(Work required): Each record has to be repeated exactly as given.

(Given entries):
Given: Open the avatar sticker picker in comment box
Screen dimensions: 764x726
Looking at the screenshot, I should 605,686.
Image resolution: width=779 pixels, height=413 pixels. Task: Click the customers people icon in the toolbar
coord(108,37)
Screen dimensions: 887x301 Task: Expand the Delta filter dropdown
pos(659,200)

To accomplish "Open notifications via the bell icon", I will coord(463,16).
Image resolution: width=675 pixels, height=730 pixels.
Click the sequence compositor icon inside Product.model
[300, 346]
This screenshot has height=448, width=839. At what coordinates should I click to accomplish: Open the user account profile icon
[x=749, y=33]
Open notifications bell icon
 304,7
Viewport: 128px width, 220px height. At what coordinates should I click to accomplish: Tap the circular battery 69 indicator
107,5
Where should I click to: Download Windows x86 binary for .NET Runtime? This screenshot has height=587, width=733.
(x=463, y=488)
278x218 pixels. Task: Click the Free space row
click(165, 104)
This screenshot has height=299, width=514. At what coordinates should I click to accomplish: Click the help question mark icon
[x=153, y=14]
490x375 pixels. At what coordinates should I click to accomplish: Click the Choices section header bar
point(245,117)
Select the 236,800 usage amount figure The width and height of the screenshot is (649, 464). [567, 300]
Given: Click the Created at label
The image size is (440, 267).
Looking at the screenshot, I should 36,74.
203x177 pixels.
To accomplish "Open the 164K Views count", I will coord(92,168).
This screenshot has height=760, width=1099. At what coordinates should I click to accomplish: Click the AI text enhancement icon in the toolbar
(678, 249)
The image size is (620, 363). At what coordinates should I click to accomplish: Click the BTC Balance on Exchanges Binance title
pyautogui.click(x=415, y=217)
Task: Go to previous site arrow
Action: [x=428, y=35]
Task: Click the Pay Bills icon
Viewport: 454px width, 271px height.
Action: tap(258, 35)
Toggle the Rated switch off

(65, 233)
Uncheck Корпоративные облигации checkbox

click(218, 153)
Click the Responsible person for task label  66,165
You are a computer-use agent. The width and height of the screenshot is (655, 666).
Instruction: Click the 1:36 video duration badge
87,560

(Your solution):
Given: Open the avatar sticker picker in comment box
Screen dimensions: 764x726
Looking at the screenshot, I should 605,686.
Image resolution: width=779 pixels, height=413 pixels. Task: Click the customers people icon in the toolbar
coord(108,37)
Screen dimensions: 887x301 Task: Expand the Delta filter dropdown
pos(659,200)

To accomplish "Open notifications via the bell icon", I will coord(463,16).
Image resolution: width=675 pixels, height=730 pixels.
Click the sequence compositor icon inside Product.model
[300, 346]
This screenshot has height=448, width=839. At what coordinates should I click to accomplish: Open the user account profile icon
[x=749, y=33]
Open notifications bell icon
 304,7
Viewport: 128px width, 220px height. At what coordinates should I click to accomplish: Tap the circular battery 69 indicator
107,5
Where should I click to: Download Windows x86 binary for .NET Runtime? This screenshot has height=587, width=733.
(x=463, y=488)
278x218 pixels. Task: Click the Free space row
click(165, 104)
This screenshot has height=299, width=514. At what coordinates should I click to accomplish: Click the help question mark icon
[x=153, y=14]
490x375 pixels. At what coordinates should I click to accomplish: Click the Choices section header bar
point(245,117)
Select the 236,800 usage amount figure The width and height of the screenshot is (649, 464). [567, 300]
Given: Click the Created at label
The image size is (440, 267).
Looking at the screenshot, I should 36,74.
203x177 pixels.
To accomplish "Open the 164K Views count", I will coord(92,168).
This screenshot has height=760, width=1099. At what coordinates should I click to accomplish: Click the AI text enhancement icon in the toolbar
(678, 249)
The image size is (620, 363). At what coordinates should I click to accomplish: Click the BTC Balance on Exchanges Binance title
pyautogui.click(x=415, y=217)
Task: Go to previous site arrow
Action: [x=428, y=35]
Task: Click the Pay Bills icon
Viewport: 454px width, 271px height.
Action: tap(258, 35)
Toggle the Rated switch off

(65, 233)
Uncheck Корпоративные облигации checkbox

click(218, 153)
Click the Responsible person for task label  66,165
You are a computer-use agent. The width and height of the screenshot is (655, 666).
Instruction: Click the 1:36 video duration badge
87,560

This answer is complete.